## Task prompt
Copy only the lines from the one containing "Image resolution: width=868" through the final line of the records below, exactly as written, with no pictures.

[Dataset entries]
== Segment start ==

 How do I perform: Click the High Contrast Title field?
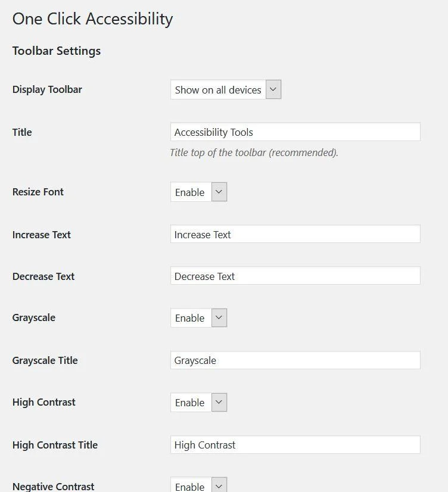coord(295,445)
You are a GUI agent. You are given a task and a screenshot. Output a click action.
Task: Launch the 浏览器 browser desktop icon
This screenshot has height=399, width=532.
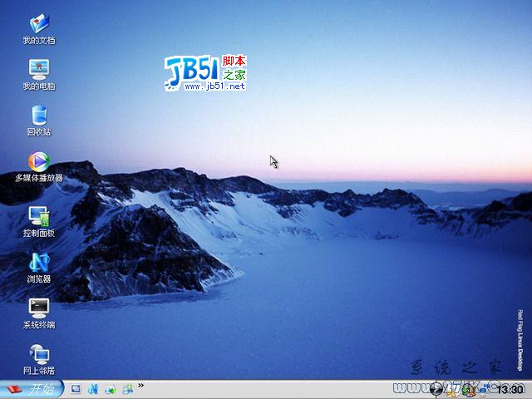coord(38,264)
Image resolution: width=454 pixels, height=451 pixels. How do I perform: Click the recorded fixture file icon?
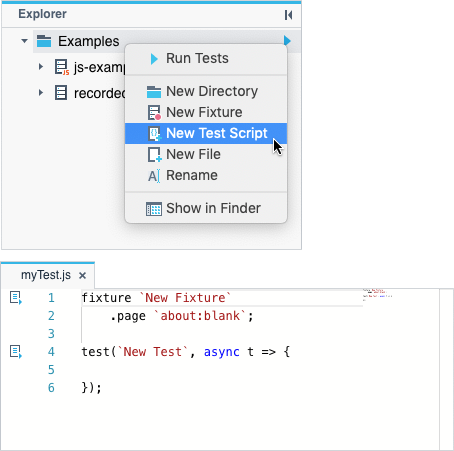click(61, 93)
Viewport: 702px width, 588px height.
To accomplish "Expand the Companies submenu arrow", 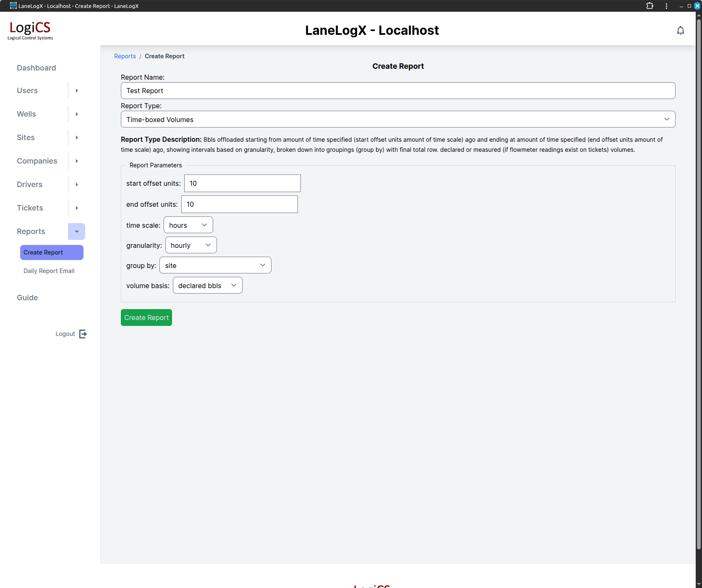I will [77, 161].
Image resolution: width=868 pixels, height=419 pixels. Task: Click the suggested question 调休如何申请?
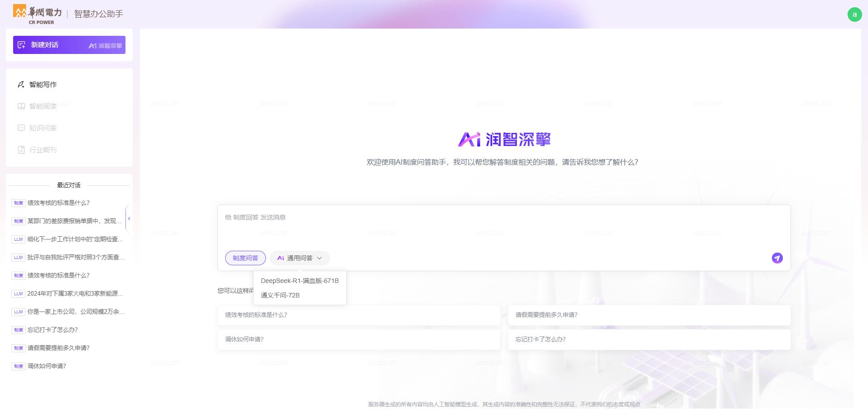tap(358, 339)
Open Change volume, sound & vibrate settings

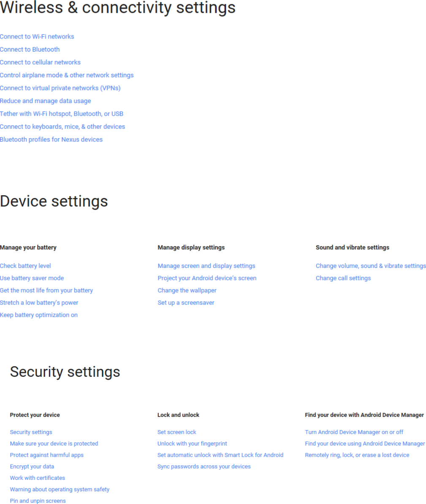(371, 266)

== Segment end ==

## Response
Image resolution: width=868 pixels, height=419 pixels. Task: Click the suggested question 调休如何申请?
tap(358, 339)
Open Change volume, sound & vibrate settings

(371, 266)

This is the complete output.